I think my biggest opportunity with the release and promotion of Sharp was my mindset. It became really hard some days, but I should be at the understanding that not everything works immediately, no matter where you perceive yourself to be. Finding people and safe spaces to get some steam off with helped me a lot.
I think my biggest victory with the release and promotion of Sharp was my mindset, as well. Despite how I was feeling, not giving up and continuing to push and create content to move the project forward is the single thing I had to keep doing in order for this to work.

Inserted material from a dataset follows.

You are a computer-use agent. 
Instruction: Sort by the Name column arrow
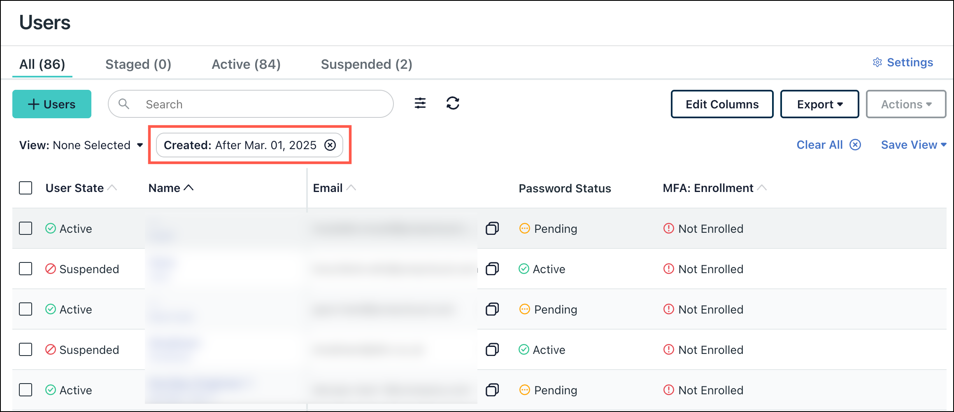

Anyway, to wrap this up, I’m ironically running a space on twitter called “Why Isn’t My Music NFT Selling?” and while I’m talking to people about their projects and breaking down what we think will help them sell, etc etc, I get an instagram notification that I’m on the 22 Rising NFT Artists to Watch in 2022 list from nftnow, and at the end of the room one of the people in the room actually threw in .9 ETH to complete the PartyBid minimum, and she was collected the next day. I was ready to go on for a few more weeks before going absolutely insane, so I’m happy it happened then. I remember when Kanye won a Grammy and said “Everybody wanted to know what I would do if I didn’t win…I guess we’ll never know.”
…that’s me.
What’s Next?
First thing’s first, I’m giving everyone time to head over to the PartyBid page and claim their $SHRP tokens. The first couple of votes, which will take place on Snapshot, for all onlookers, here’s where my mind is for the first few governing proposals:
Am I releasing Sharp on streaming services?
If so, when?
If so, is there anyone who specializes in a release strategy?
What am I paying myself for this? I’m taking at least .5 ETH so let’s talk about it
The remaining amount from the 3 ETH will be used for the song itself
Music video?
If yes, I’ll make some loose ideas and we’ll vote.
Should the video be an NFT?
With holders getting a % of the sale or is it all for me?
What other marketing should I be focusing on?
Should I make a remix?
With who?
That’s just an idea of the types of things we’ll be talking about and voting on. I can’t wait to get to it with you guys. Thanks for reading this far. Can’t wait to dig in.